As I became an adult and entered graduate school, I stopped going to Mass. But I still believed in God.
It was just that God had morphed into a woman. I read feminist theology and researched goddess mythology from world cultures and burned sage and kept an altar and met in women's spirituality groups.
And I watched Oprah. My church took place in my tiny apartment in Atlanta at 4 p.m. on weekday afternoons when I didn't have a seminar to attend. A friend would join me, and we would discuss the show's topics during the commercials. We were the parishioners and the devotees and the worshippers and the choir. We were the Eucharistic ministers as we prepared our tea and sipped it slowly. Oprah was the priest.
I had started watching Oprah when I was in college. I remember the day during the fall semester of my senior year when, on my little black-and-white TV, she looked into the camera and said, "Child sexual abuse is never the child's fault. It is never the child's fault."

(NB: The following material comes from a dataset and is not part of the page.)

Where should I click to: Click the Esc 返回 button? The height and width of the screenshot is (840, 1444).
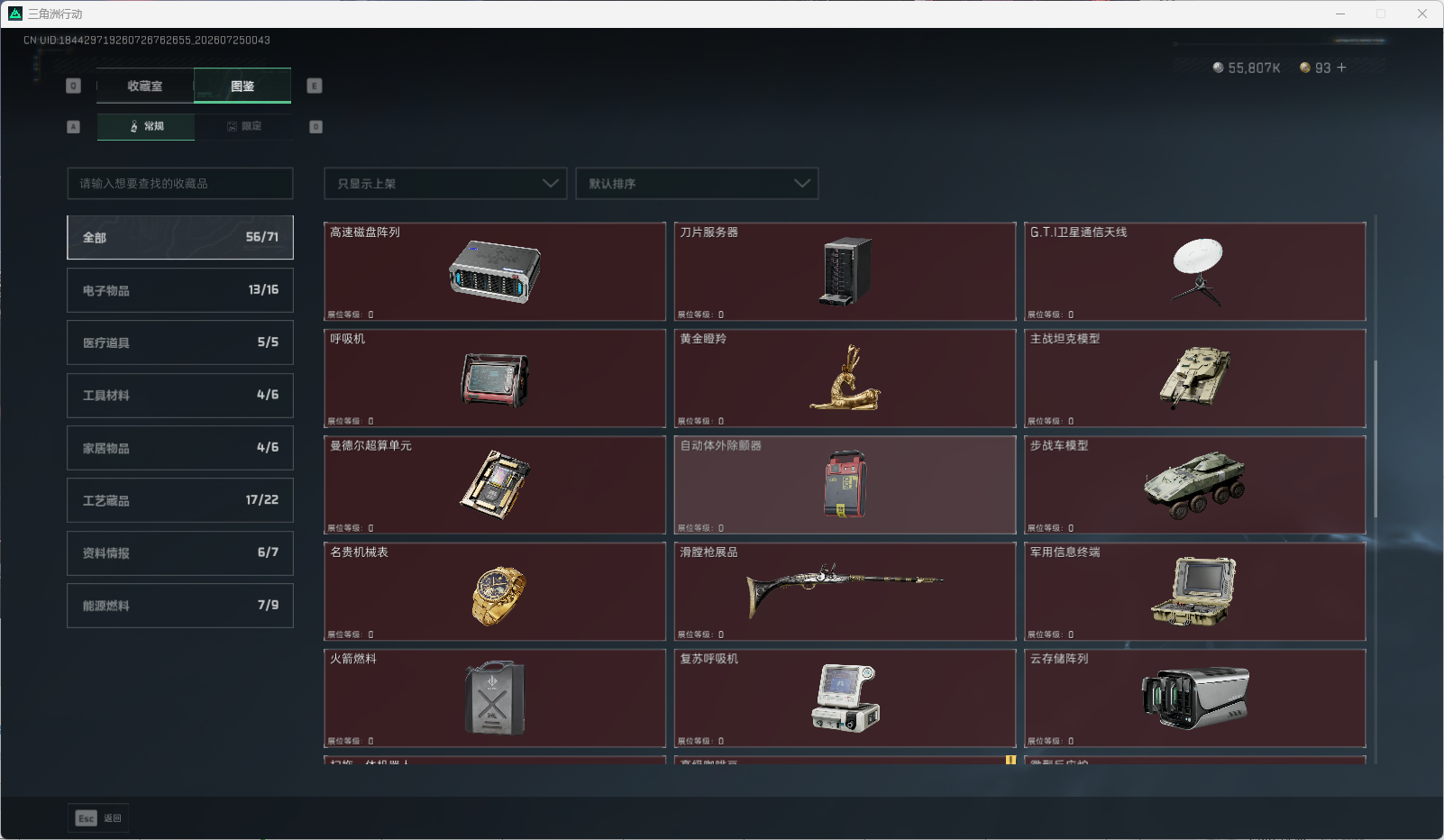click(x=98, y=817)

I burst into tears. No one had ever said this to me. No one. It had never even occurred to me that this might be true.
In fact, I had told myself, at the age of 8, that what had happened with that older boy in the neighborhood had been something that I'd wanted to happen. I blamed myself.
God knew this.
So when Oprah said that it is never the child's fault, I had been waiting 13 years to hear those words. And it cracked open something in me, something deeper than the bearded God, silently watching with a notebook, who had been with me all my life, something way beyond moderation. It was an open and wild space of tears and anger and terror and grief.
It opened me up to healing.
On the day after I realized I am a lesbian, I invited over the woman I was in love with (we hadn't been together in any sexual way; we had not even hugged or kissed) so that we could watch Oprah's Super Soul Sunday. The guest was Brené Brown, a Ph.D. and TEDx speaker whose new book was about vulnerability.
I sat on the couch as she sat on the floor, and during the ads we discussed the ideas of the show.
"It's so hard to be vulnerable," she said.
"Yes," I said. "I know."
We both knew we were talking about the feelings between us, and whether we would move forward by admitting the vulnerability of what would happen if we acted upon them, and how we would have to open our whole lives to vulnerability in a way we never had.
A few days after watching that show, I would tell my husband that I am gay. Two and half months later I would rent the U-Haul.
I don't know if I've changed since I was that 9-year-old girl brushing my teeth according to the golden mean. I still believe God is watching. I still want to do the right thing.
The last Oprah show I watched was that Super Soul Sunday episode on vulnerability.
And in my vulnerability I've started going to church again. The first time I opened my eyes while kneeling during Mass and saw my girlfriend kneeling beside me, I knew that there really is a God. Sometimes he lives in the compassion of Jesus with the woman at the well. Sometimes she dances in the moonlight on a sleepless night. And sometimes God is a U-Haul that brings you to a love without fear that you've prayed for all your life.